Saturday 5 October 2013

Leonardo and the supposed portrait of Isabella d'Este

Another promotion of a non-Leonardo, pushed by the Corriere della Serra, which has been a great newspaper. I was contacted by someone called ********** (removed at the request of the editor) - not, apparently, an accredited arts journalist. I declined to express a visual opinion on the basis of the poor reproductions I had seen but made it clear that any attribution to Leonardo was not consistent with the documentation. The result is that I am implicitly cited as a supporter of the attribution. I will be asking for a retraction. (note: they subsequently published an accurate interview with Francesca Pini, a very good arts journalist)

Having looked further at this, it is clear that the painting cannot be by Leonardo, on the basis of the documented account of Leonardo's relations with Isabella d'Este and his evident failure to paint her portrait. The documentation (in summary) runs as follows:

1) Leonardo made a finished drawing of Isabella when he was in Mantua in 1500. He left this behind in Mantua but Isabella's husband, Francesco Gonzaga, gave it away, much to her irritation. This is almost certainly the autograph cartoon partly coloured in chalk in the Louvre, which is pricked for transfer.
2) The studio made a revised version of the cartoon to take away with them (now in the Ashmolean Mus in Oxford), which was seen when Leonardo visited Venice.
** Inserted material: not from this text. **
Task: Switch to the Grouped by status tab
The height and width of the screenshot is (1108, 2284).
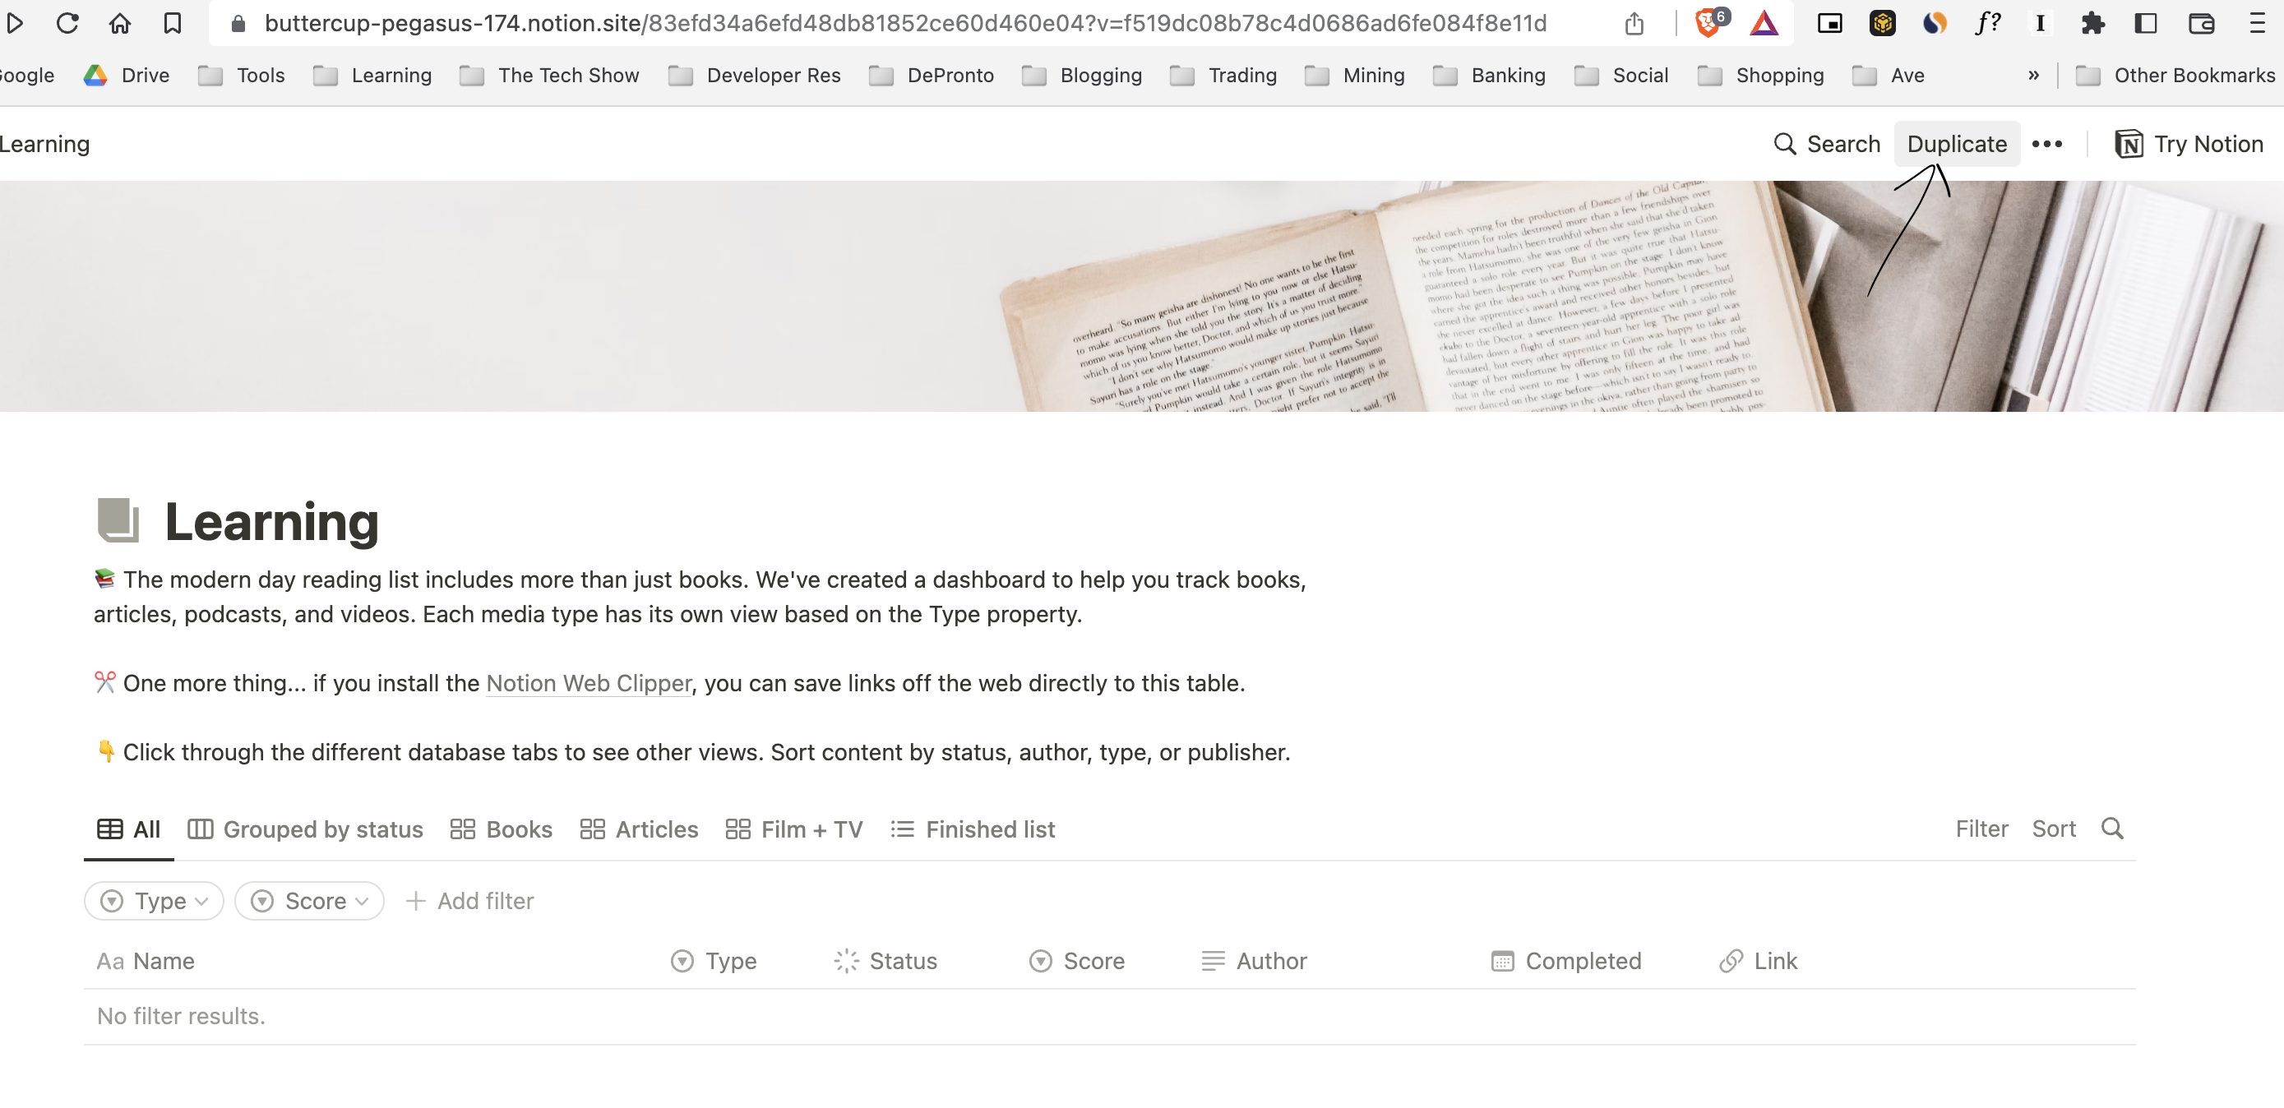Action: [x=306, y=830]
This was made from the Louvre cartoon, as the sploveri (dots of charcoal) confirm. The original cartoon has been revised to give more adequate room for the sitter's right arm, which is lowered, together with the ledge on which is rests and the book to which she points. The revised cartoon was taken back to Florence so that Leonardo could potentially make a painted version.
3) When Leonardo was back in Florence Isabella pestered him for 6 years  for a painted version of the portrait or for any painting from his hand.
4) The correspondence suggests that she was not successful.
5) If Leonardo or the studio produced a portrait it would have been based on the revised version that they had with them not the one Alfonso had given away.
6) At some point the Louvre cartoon was cut down, with the loss of the ledge and book. This makes nonsense of her pointing gesture. The painting is based on the Louvre cartoon after its cutting down not on the Ashmolean one.
7) The crown and martyr's palm indicate that someone has used the Louvre cartoon to transform it into an image of Sta Barbara (as in Palma Vecchio's painting), or possibly of Santa Caterina.
Connoisseurship is not needed in this case. The documentation and evidence of the surviving drawings exclude the possibility that the painting can be by Leonardo.